When reading Spreadsheet, how to KEEP leading zeros

I have Python 3.12 on Windows 10.

Problem

I have to read an Excel spreadsheet, XLSX format, with 1000s of lines. One column has a shipping tracking number which I want to read and keep any leading zeros. But when I read the tracking number with Pandas, Pandas is stripping off the leading zeroes.

Ex: Data in Excel shows “001234583833” but what pandas reads in Python is “1234583833”. This tracking number will be part of selection criteria when I search for it in a database so it must be accurate.
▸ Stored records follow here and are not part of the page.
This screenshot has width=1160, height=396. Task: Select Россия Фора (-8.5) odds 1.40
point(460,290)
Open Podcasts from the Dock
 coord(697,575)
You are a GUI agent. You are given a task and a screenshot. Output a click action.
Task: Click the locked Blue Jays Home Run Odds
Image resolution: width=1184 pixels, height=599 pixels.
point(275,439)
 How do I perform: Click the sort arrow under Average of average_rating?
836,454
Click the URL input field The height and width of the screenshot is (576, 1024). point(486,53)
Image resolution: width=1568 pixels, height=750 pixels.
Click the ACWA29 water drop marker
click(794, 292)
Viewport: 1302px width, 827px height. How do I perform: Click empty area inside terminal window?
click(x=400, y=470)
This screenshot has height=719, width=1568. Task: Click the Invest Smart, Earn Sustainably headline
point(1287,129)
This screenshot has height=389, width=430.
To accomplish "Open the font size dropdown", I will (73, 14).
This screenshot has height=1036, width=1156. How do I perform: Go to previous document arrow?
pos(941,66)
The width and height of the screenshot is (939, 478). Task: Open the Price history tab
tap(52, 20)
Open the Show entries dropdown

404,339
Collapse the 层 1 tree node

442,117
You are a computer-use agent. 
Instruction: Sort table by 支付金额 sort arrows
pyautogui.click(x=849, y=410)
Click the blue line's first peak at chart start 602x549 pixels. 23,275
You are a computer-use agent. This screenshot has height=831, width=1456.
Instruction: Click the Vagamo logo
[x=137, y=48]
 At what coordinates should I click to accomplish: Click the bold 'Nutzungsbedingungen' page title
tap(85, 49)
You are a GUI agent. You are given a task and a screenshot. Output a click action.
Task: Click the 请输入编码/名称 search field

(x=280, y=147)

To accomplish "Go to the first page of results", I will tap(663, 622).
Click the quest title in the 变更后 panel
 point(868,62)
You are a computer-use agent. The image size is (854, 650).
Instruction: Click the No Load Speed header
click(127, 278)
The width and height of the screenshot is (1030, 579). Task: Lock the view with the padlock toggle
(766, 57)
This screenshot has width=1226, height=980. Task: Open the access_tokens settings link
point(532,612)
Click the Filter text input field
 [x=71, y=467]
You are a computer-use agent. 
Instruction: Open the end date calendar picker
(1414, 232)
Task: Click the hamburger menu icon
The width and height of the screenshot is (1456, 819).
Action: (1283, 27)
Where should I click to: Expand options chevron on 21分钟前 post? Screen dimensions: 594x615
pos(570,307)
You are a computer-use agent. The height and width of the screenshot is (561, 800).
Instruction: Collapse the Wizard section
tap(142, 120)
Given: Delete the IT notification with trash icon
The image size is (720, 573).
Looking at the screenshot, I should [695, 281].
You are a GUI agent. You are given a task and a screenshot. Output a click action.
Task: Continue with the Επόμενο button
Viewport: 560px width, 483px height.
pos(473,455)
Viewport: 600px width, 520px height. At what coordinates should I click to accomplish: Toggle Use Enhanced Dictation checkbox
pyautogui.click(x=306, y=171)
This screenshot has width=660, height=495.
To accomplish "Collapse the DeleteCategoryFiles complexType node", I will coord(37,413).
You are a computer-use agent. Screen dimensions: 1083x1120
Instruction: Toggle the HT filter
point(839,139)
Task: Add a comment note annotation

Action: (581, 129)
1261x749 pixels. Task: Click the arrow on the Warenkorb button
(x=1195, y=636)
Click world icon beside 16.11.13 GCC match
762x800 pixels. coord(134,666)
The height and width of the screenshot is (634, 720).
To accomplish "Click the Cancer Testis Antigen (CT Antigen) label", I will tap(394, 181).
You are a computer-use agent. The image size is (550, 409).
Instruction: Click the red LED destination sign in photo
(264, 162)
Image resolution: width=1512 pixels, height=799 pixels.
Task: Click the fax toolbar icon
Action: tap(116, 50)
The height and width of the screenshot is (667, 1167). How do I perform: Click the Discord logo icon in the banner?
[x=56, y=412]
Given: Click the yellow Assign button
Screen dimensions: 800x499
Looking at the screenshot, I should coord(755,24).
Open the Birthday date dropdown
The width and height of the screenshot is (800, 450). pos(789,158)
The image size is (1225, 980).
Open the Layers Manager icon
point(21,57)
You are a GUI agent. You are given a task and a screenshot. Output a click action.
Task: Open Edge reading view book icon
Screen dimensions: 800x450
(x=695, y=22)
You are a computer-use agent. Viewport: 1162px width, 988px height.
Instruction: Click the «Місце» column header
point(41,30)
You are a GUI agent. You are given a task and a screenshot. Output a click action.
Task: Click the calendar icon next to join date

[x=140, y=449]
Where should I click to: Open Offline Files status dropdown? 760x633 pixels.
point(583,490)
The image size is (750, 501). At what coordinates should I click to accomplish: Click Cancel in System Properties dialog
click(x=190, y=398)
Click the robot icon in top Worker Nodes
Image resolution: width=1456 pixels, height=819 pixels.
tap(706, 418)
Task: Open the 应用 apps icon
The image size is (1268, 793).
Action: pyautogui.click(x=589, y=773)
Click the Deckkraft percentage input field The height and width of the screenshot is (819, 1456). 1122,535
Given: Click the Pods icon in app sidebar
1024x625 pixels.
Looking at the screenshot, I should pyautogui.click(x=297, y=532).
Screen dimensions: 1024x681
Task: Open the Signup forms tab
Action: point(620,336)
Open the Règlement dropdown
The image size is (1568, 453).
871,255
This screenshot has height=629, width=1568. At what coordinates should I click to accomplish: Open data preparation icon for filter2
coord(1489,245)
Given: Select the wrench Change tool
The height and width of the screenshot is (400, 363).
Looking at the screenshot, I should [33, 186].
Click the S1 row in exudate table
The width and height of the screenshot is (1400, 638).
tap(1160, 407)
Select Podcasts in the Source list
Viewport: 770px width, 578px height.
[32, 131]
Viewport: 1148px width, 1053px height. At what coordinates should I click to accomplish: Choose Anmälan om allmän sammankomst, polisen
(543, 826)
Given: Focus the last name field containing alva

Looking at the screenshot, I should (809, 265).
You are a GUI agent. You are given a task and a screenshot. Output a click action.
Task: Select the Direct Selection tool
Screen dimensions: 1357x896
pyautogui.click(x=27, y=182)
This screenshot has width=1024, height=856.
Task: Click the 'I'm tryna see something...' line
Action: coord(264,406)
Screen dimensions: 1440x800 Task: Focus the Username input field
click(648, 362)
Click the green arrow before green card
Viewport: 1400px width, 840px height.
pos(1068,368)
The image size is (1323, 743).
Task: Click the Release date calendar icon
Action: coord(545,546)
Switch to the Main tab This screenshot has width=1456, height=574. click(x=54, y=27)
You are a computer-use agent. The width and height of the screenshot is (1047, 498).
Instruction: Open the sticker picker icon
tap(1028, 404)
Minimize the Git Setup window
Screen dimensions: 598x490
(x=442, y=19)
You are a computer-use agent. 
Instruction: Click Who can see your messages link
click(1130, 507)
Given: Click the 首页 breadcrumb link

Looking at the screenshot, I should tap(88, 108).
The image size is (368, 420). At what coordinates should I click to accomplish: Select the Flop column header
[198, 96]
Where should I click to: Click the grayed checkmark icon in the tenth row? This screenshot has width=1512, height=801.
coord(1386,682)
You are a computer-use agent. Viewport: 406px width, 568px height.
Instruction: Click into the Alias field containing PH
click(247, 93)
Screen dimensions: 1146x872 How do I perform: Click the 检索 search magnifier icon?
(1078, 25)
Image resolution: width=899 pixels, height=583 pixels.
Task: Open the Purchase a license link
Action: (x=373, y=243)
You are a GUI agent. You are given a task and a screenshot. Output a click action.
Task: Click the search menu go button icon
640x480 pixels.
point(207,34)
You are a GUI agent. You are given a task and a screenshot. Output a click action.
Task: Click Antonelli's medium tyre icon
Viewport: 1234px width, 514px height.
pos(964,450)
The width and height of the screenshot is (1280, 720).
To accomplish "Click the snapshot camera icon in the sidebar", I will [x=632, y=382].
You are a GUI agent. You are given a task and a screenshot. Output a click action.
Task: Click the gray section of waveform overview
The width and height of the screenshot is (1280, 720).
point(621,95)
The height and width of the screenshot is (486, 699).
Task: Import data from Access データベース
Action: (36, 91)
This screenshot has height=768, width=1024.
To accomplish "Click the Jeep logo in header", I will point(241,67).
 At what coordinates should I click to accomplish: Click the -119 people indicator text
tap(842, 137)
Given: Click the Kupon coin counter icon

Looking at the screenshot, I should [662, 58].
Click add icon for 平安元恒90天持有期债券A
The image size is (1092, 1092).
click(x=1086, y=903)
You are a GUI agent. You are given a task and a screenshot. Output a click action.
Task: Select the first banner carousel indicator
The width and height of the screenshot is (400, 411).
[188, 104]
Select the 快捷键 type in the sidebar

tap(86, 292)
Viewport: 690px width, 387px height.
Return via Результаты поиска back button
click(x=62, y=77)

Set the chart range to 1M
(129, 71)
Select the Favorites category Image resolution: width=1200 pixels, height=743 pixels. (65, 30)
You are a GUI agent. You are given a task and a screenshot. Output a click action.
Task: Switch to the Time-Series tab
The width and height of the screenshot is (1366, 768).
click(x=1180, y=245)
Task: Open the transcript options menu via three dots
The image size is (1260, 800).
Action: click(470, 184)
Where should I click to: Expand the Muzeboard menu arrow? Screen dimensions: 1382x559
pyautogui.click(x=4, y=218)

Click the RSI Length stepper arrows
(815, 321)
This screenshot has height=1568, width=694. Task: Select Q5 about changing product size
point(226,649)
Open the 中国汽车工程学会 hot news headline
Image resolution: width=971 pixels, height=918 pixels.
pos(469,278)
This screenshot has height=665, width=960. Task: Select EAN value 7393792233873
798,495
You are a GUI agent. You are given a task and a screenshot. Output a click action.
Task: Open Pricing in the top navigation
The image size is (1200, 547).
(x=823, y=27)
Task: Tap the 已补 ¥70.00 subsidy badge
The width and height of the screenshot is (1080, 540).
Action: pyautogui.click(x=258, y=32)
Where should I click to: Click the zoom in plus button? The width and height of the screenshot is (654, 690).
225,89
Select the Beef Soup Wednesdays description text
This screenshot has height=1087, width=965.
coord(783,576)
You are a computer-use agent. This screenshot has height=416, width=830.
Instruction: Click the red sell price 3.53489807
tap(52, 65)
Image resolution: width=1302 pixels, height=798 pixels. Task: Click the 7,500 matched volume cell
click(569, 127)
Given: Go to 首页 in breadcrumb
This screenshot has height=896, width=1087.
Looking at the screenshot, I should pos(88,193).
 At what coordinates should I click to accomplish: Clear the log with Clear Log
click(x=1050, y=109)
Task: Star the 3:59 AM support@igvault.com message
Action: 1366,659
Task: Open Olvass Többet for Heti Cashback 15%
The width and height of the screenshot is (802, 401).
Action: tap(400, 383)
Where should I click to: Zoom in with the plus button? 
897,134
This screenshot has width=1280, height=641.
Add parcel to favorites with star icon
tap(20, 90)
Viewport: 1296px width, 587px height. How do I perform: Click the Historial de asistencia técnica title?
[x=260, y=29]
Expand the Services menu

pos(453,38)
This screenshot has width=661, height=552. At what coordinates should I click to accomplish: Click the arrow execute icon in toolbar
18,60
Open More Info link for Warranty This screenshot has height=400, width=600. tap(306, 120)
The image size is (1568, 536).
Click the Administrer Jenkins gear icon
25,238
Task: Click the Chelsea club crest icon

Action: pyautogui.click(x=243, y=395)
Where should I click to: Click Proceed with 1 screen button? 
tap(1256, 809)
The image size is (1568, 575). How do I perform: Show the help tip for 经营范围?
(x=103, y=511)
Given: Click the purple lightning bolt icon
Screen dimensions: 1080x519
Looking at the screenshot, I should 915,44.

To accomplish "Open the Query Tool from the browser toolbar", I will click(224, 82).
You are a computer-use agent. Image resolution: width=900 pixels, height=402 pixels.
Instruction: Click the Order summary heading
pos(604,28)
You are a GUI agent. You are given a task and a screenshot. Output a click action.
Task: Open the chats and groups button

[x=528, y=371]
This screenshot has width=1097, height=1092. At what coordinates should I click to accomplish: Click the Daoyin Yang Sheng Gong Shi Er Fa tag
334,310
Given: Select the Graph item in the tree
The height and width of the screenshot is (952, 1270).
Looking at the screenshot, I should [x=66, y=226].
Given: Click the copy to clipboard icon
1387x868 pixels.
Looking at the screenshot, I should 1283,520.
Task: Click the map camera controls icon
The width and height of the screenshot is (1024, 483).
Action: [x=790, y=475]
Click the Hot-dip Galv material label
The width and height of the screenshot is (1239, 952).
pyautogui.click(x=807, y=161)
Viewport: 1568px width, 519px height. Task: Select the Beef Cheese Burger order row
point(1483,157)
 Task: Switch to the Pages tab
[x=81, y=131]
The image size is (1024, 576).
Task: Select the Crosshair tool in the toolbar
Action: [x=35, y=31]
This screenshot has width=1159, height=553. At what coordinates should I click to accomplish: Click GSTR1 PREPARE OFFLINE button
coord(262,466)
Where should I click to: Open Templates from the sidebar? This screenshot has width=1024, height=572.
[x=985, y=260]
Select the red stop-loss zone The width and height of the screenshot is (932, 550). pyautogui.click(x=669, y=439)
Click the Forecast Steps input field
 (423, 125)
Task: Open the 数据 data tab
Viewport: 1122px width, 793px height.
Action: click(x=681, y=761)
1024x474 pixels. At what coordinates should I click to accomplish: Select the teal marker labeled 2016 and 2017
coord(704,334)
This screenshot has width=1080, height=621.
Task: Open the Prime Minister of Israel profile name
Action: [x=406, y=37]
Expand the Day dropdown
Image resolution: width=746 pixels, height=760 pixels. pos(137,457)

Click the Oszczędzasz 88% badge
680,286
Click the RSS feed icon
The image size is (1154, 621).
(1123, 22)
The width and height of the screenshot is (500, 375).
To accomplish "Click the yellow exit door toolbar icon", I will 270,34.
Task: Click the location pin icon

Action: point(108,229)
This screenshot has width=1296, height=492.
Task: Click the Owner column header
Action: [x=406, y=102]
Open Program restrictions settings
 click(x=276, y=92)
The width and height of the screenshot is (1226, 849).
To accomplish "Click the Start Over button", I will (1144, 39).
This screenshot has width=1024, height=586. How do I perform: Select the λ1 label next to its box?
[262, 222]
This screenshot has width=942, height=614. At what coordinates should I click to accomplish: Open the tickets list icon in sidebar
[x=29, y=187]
How I read the spreadsheet.

    try: 
        df = pandas.read_excel(filename, index_col=None) # Read all columns to help with debugging.
    except Exception as e:
        writeerr(f"{procname} ERROR reading Excel file. {e}")

How I read each row.

    for index, rowdata in df.iterrows():
        rowlen = len(rowdata)
        tracknum = df.iloc[index,options.ssfedextracknumcol]
        fedexcharge = df.iloc[index,options.ssfedexchargecol]
        job = df.iloc[index,options.ssfedexorigref2col] # Orig ref 2 from SS.

What I tried

  1. In Excel I tried selecting the whole column (except for the header) and formatting it as “Text”. That didn’t fix my problem.
  2. The length of the tracking number ight vary, so reformatting the data with leading zeros after it’s read in Python may not work on every record.
  3. Doing a Google search for web pages shows how to ADD leading zeros but not keep them when I read them.

Do you have any ideas how to do this?

Thank you!

See the argument converters, to specify reading the specific column as a string.

1 Like

Have you tried setting dtype={'X' : object} for column X ?

https://pandas.pydata.org/docs/reference/api/pandas.read_excel.html#pandas-read-excel

1 Like

I got it working. Thanks. Here’s the line I used:

df = pandas.read_excel(filename, index_col=None, dtype={options.ssfedextracknumcolname: object})

dtype is a dictionary of keys and values.